*TASK DETAILS*:
Restate exactly, and only, the lines from the one with "Where should I click to: Click the Organic" through the end of the data, with both of those end lines kept. Drop any pictures.

*EXERCISE MATERIAL*:
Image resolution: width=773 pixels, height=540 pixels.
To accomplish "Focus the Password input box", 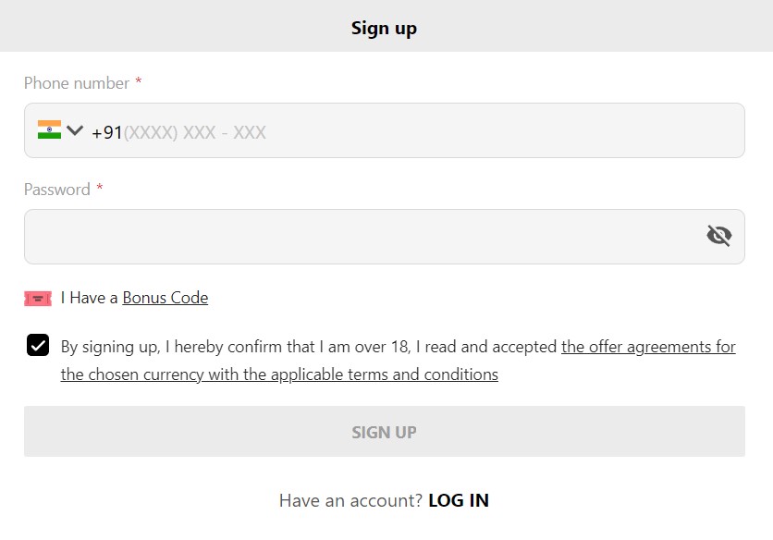I will (384, 237).

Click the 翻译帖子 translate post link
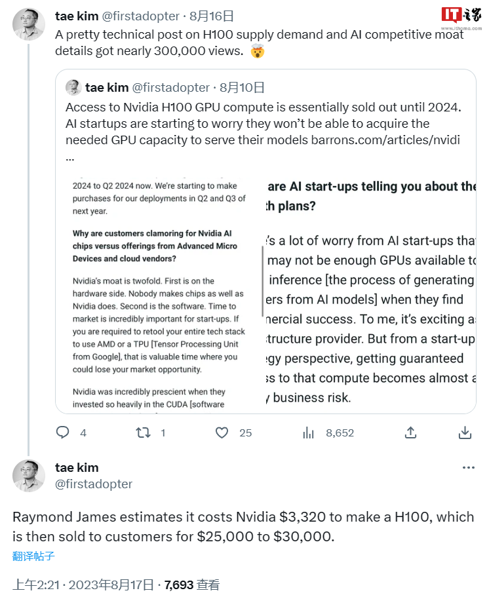[33, 556]
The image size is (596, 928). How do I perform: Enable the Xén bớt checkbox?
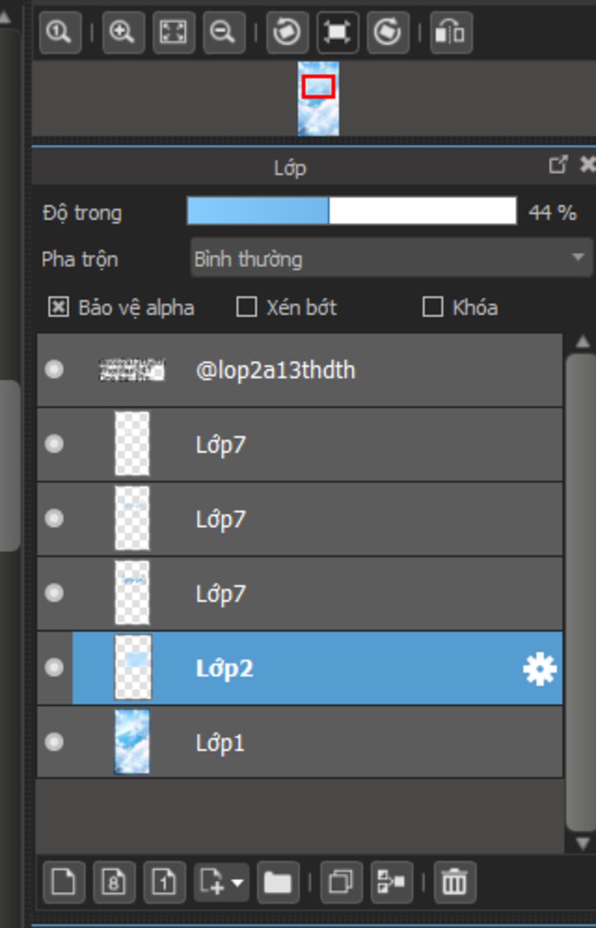[x=246, y=307]
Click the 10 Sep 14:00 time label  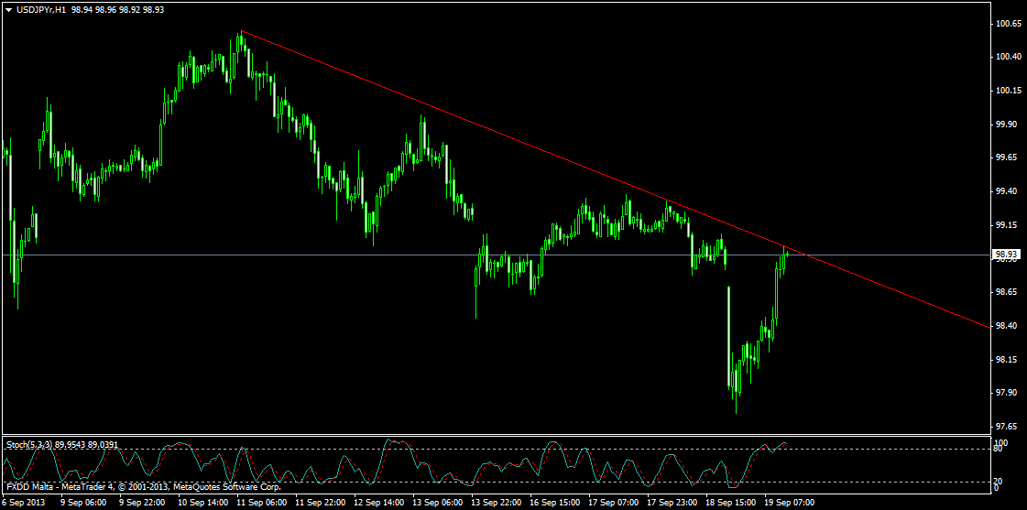click(203, 503)
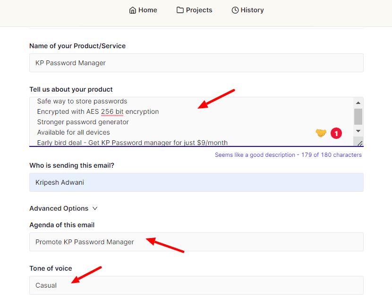Switch to the Projects page
Image resolution: width=392 pixels, height=299 pixels.
(194, 10)
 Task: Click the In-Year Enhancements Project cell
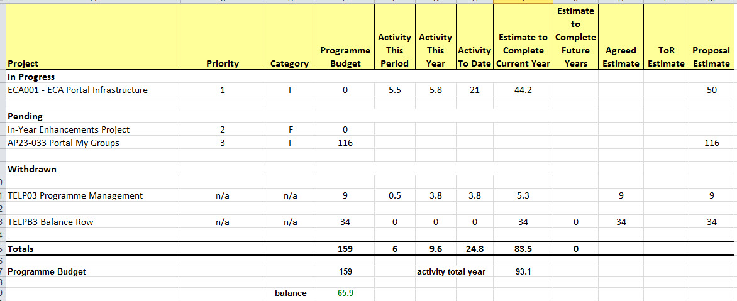tap(69, 129)
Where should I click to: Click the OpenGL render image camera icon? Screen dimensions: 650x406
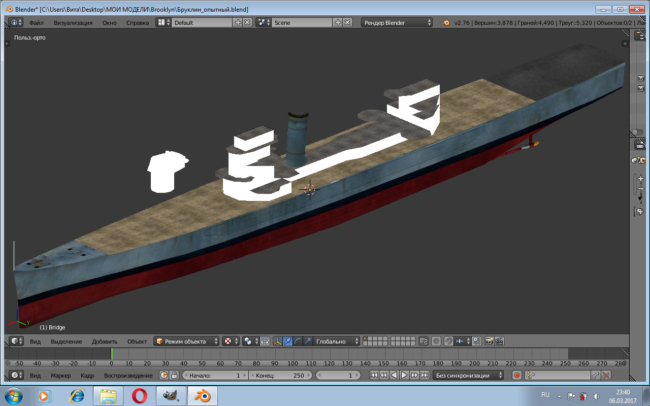pos(490,341)
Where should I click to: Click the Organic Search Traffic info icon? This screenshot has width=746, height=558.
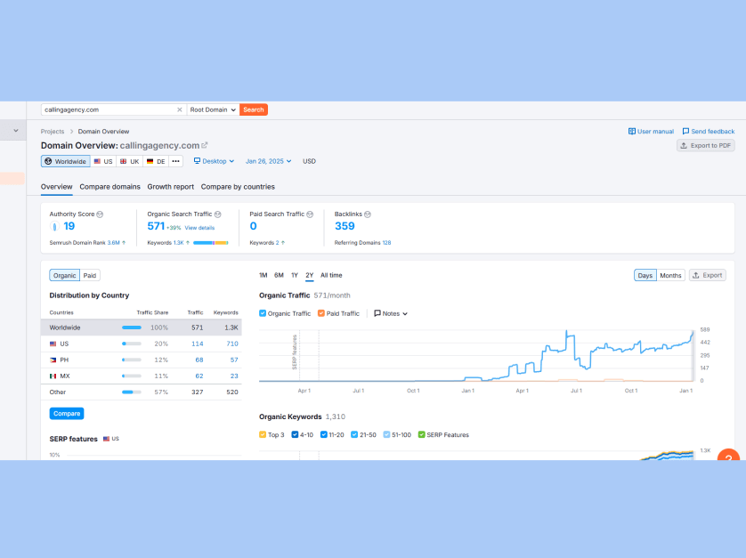click(218, 214)
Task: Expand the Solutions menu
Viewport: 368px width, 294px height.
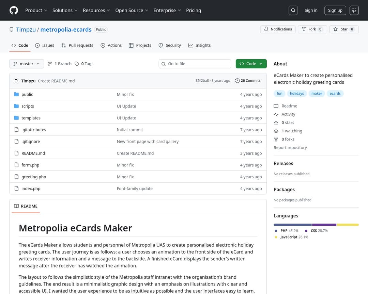Action: (x=65, y=10)

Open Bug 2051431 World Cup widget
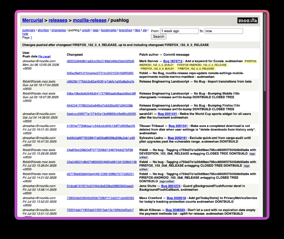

*RESULT*:
Where should I click to: Click the Organic Search Traffic info icon? This screenshot has width=746, height=558.
click(218, 214)
Task: Expand the Solutions menu
Viewport: 368px width, 294px height.
Action: (x=65, y=10)

Open Bug 2051431 World Cup widget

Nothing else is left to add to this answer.